La scène judiciaire congolaise continue de susciter l’incompréhension et la critique. De plus en plus de citoyens et d’observateurs dénoncent des procès tenus sans la présence des accusés, où seuls les accusateurs et les avocats occupent le devant de la scène, entraînant des dépenses importantes pour l’État sans réel aboutissement judiciaire.
Dans une situation qualifiée de « procès à vide », les débats sont ouverts, les avocats rémunérés, les audiences se multiplient, mais l’accusé principal est absent. Une mise en scène judiciaire qui, selon certains, ne sert qu’à justifier des dépenses sur le dos du contribuable, sans impact réel sur la justice ou la lutte contre l’impunité.
Des voix critiques s’élèvent pour dénoncer ce qui semble être devenu une pratique courante dans la République démocratique du Congo, où la profession d’avocat, au lieu d’être un pilier de justice, devient selon certains un canal pour drainer les fonds publics, souvent au détriment des priorités nationales telles que les infrastructures, la santé ou l’éducation.

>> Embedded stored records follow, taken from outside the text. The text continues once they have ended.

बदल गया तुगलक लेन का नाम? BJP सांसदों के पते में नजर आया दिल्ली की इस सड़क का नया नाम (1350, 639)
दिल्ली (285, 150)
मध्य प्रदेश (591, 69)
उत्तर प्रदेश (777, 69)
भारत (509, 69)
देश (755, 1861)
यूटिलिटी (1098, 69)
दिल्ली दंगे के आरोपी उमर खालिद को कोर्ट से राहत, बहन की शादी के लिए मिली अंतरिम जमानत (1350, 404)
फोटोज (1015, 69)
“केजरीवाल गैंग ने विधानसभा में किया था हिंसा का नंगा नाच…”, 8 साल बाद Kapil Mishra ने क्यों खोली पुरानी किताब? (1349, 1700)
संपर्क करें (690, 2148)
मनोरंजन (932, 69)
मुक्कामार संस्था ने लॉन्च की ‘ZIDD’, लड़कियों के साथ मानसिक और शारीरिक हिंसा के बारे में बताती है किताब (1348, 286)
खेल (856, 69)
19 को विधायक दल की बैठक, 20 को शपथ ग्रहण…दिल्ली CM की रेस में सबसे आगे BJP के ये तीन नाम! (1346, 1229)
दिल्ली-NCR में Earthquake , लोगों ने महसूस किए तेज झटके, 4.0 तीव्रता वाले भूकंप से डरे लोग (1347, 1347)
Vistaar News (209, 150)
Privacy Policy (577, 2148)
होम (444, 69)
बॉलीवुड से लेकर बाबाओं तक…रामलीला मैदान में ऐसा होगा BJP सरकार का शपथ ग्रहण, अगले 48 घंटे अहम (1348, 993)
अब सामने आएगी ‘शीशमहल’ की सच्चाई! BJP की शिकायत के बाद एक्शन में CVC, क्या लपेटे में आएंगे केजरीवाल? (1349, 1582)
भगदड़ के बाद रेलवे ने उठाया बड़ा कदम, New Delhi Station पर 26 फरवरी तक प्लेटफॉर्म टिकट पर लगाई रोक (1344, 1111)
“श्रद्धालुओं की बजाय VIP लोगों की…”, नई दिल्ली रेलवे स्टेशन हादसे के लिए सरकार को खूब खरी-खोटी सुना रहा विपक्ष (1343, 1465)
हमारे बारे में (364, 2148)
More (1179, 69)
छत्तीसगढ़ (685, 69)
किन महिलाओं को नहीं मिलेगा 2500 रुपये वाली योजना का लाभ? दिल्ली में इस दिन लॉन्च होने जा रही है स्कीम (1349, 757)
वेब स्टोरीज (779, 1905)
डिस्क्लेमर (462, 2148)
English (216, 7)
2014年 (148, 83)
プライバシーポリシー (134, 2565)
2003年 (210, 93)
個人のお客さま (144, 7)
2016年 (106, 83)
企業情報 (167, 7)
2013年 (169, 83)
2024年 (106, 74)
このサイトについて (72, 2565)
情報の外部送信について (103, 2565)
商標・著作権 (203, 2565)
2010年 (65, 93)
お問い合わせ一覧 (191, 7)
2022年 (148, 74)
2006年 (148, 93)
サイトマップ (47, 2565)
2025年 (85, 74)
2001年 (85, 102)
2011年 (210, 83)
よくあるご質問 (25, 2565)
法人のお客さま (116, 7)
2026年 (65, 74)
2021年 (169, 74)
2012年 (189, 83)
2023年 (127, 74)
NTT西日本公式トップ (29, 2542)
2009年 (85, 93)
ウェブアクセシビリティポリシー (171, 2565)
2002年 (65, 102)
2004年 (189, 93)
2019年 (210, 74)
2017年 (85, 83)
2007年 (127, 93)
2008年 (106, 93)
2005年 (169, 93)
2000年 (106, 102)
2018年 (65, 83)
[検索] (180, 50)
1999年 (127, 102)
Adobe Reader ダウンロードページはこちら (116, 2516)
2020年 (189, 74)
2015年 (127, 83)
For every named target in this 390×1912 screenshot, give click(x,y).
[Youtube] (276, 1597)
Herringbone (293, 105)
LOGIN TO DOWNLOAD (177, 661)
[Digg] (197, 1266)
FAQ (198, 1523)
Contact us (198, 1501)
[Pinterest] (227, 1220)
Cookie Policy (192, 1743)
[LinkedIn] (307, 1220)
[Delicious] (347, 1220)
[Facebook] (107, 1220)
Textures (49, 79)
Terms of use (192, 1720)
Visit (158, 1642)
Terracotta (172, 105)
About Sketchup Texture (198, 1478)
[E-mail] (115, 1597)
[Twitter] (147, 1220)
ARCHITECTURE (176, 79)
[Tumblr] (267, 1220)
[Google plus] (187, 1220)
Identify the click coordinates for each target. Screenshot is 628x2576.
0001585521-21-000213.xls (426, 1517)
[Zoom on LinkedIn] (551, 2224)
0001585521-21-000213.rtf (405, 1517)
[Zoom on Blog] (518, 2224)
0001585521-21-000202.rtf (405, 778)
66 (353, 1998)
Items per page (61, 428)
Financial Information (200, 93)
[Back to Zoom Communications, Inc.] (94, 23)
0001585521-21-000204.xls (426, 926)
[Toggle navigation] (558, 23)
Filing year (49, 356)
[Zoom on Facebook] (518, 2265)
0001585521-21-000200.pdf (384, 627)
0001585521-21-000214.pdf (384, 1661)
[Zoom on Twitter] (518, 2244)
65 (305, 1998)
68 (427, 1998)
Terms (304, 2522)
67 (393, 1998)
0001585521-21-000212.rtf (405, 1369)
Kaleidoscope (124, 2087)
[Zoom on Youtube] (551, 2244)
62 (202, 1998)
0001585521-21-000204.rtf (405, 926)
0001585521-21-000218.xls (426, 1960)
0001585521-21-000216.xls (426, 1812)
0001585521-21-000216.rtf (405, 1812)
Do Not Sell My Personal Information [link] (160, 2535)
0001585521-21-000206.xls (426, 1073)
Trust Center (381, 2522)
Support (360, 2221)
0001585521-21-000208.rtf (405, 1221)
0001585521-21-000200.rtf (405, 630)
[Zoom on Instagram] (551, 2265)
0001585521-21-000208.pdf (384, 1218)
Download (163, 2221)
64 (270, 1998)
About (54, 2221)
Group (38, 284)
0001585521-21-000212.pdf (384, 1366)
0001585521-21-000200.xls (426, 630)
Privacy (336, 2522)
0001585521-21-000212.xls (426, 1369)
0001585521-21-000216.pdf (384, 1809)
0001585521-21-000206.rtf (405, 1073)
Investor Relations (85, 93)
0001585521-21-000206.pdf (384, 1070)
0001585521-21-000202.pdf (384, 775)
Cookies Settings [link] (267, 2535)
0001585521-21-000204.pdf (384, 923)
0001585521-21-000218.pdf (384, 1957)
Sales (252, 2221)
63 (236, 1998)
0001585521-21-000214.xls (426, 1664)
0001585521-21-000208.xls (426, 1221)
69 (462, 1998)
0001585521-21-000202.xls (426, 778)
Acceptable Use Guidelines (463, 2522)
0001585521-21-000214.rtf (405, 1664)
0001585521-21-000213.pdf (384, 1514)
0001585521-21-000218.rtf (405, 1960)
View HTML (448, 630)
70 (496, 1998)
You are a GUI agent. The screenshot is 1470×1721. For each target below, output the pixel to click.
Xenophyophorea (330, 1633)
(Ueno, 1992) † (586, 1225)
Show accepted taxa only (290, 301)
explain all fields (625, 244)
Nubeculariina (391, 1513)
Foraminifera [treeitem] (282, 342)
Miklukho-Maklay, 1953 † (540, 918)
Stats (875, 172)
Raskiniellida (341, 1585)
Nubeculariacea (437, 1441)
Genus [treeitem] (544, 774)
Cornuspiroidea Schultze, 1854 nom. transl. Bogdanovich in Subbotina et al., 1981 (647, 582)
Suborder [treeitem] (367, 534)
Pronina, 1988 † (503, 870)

L’un des exemples les plus récents et frappants est celui du procès de Corneille Naanga et ses coaccusés, visés par des poursuites judiciaires et condamnés par la justice, mais qui, selon des informations relayées, n’étaient même pas présents aux audiences. Paradoxalement, ces mêmes personnes seraient actuellement engagées dans des pourparlers à Doha, suscitant l’indignation d’une partie de l’opinion publique. La condamnation, bien que prononcée, reste sans effet, et l’argent investi pour le procès semble avoir été englouti sans impact concret.
Cette situation soulève une question de fond : la justice congolaise est-elle en train de devenir un théâtre coûteux, plus préoccupé par les formes que par les résultats ? Et surtout, à qui profite réellement ce simulacre judiciaire ?
Face à ces interrogations, nombreux sont ceux qui appellent à une réforme en profondeur du système judiciaire pour mettre fin aux procès de façade et restaurer la crédibilité de la justice en RDC.